En este «Fausto 5.0», cifra que recuerda a algunos partidos míticos entre el Real Madrid y el Barça, pero que no tiene nada que ver, se retoma made in Fernando León de Aranoa (guionista) y made in La Fura (inspirador y dirigidor) el nunca lo suficientemente sobado mito de Fausto.Cada cual aporta lo que sabe y puede, entre todo el equipo técnico aderezan mediante un guión bien hilado y una puesta en escena retorcida y eficaz lo que estos dos actores pueden contar en plano corto. Pero lo escueto y lo sencillo y directo nunca ha entrado en los planes de La Fura, y si el exceso y la alharaca, a lo cual, en esta pelicula, se amoldan Fernández y Solá sin darle mayor importancia al ruido que a las nueces, lo que provoca en la «faustez» de la película una sensación contradictoria: mucha (y excelente) fotografía, mucho plano largo y panorámico, mucho campo visual y hallazgo de color y composición, mientras que los dos protagonistas absorben con pasmosa tranquilidad la atencion en total y completo plano corto: el golpe de sus barbillas contra la pared de la pantalla pone a chisporrotear el entramado «furero», lo quema como una falla y humea alrededor de ellos dos, que son lo mero.

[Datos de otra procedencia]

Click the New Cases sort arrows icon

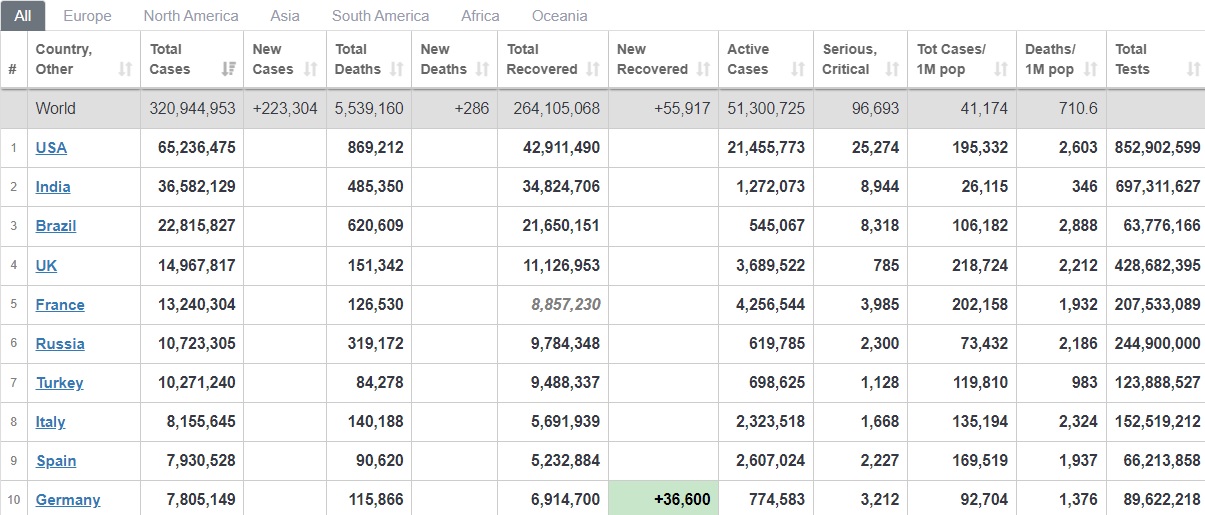(x=310, y=69)
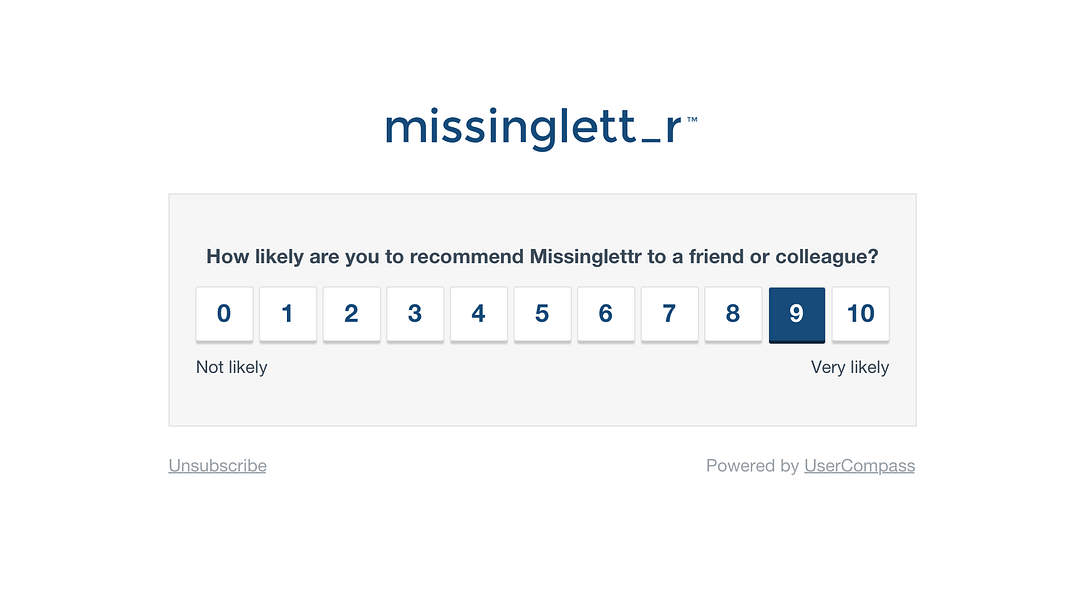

Tal vez sin pretenderlo del todo, La Fura encuentra el mejor sistema para hacer su primera pelicula: arder mientras su luz alumbra a los dos protagonistas: con ellos, hay gran pelicula; sin ellos, sólo pira.

De otro modo quiza menos rotundo pero igual de explosivo le da significado Maribel Verdú a la pelicula de Alfonso Cuarón, «Y tu mamá, también», una vueltita en coche por los despoblados mexicanos para ir metiéndonos hasta la empuñadura en el tejido del trio protagonista. A golpe de encabritado idioma español (al estilo de «Amores perros») y a manivela de un humor tan juvenil como vasodilatador, se va uno haciendo a las pendejadas de los dos amigos cotorros y de ella, recién salida de un matrimonio y entrada en salideces y precocidades, lo que hace de la pelicula un cruce de lineas maestras (ella enseña) y quebradas (pequeños dramas que el humor de Cuarón convierte en comedietas), con una «voz en off» que apunta a Dios como narrador, pues va haciendo acta notarial presente, pasada y futura de los detalles peregrinos del viaje..., y con un sabor final lleno de recuelos de amargura..., la vida, «guey».

Estos dos títulos han llenado la crónica del dia, pero no la jornada, pues se queda un montón de cine por ver y algún que otro título por comentar, como el de Larry Clark, «Bully», también a competición. Pero vendrán tiempos peores.